The Open-Source Leg is intended as a common hardware platform that researchers can use to investigate controllers. However, Levi Hargrove, from the Shirley Ryan AbilityLab, developed an AI-based controller that he plans to soon make available on the website along with the leg — thereby also creating a starting point for control, and a baseline of comparison for controller research. The AI-based controller has an adaptable mode that can respond to the user’s actions, switching between activities like walking or stair-climbing. To do this, they used sensor data and signals from contracting leg muscles where the organic and bionic leg meet to predict the user’s next move.

Now, instead of starting from scratch, researchers can use the Open-Source Leg as a common platform to build upon. Open-source upper body limbs, such as hands, are already used by researchers, but this is the first such limb available for lower extremities.

Eric Rombokas, a University of Washington engineer, ordered the Open-Source Leg as soon as it was available. But he couldn’t wait for his order to come in, so he flew to Michigan to try the leg in Rouse’s lab, bringing his own controllers along with him.

It is difficult for small, new labs like Rombokas’ to land big funding opportunities that would allow them to build their own bionic limb.

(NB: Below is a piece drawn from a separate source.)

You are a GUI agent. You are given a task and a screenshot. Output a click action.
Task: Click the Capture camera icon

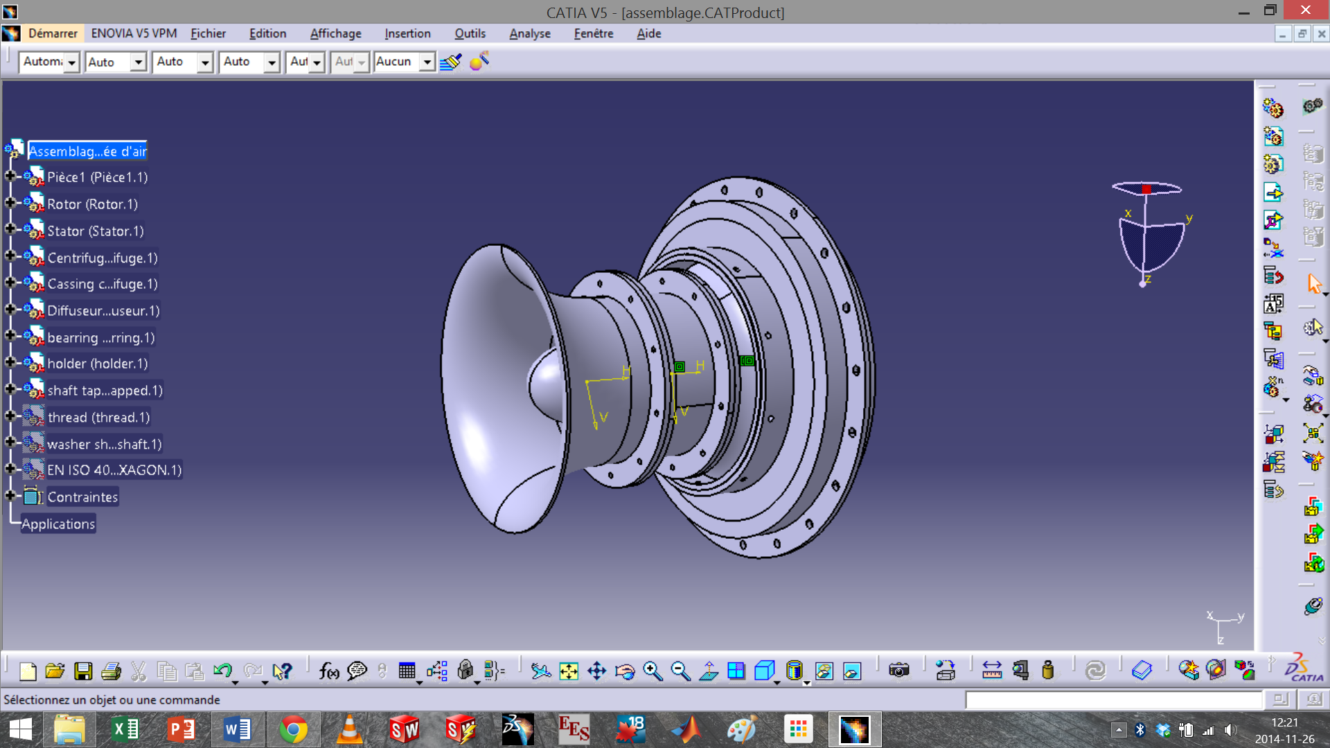(x=898, y=670)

Plus, it isn’t his area of expertise anyway — his lab “isn’t a hardware lab” — so he says the Open-Source Leg is a “totally required thing to engage in the kind of research that I want to.”

“For years I’ve been interested in trying to take the methods that have been developed in machine learning and robotics and apply them in prosthetics, but I haven’t been able to show anything because there is no device to show it on. At the end of the day, you want to see the person with the amputation moving around in an agile and stable way and you can’t do that without a device,” Rombokas says.

As an open-source project, anyone can try out the leg and improve upon its functional design. Volunteer patients offer feedback, researchers publish their work, people share new insights on the Open-Source Leg website, and leg bionics improve. Already researchers at Georgia Tech EPIC lab and Northwestern University are putting it to use.

Rouse knows there are tradeoffs to making the leg open-sourced, especially losing the intellectual property and the ability to patent and commercialize a product. But Rouse says the leg isn’t a product. It is a research tool. If giving it away for free will lead to more exceptional outcomes for bionics as a whole, then Rouse is all-in. After all, his ultimate goal has always been to see people’s lives changed for the better, and that means sharing information in a way that facilitates impact.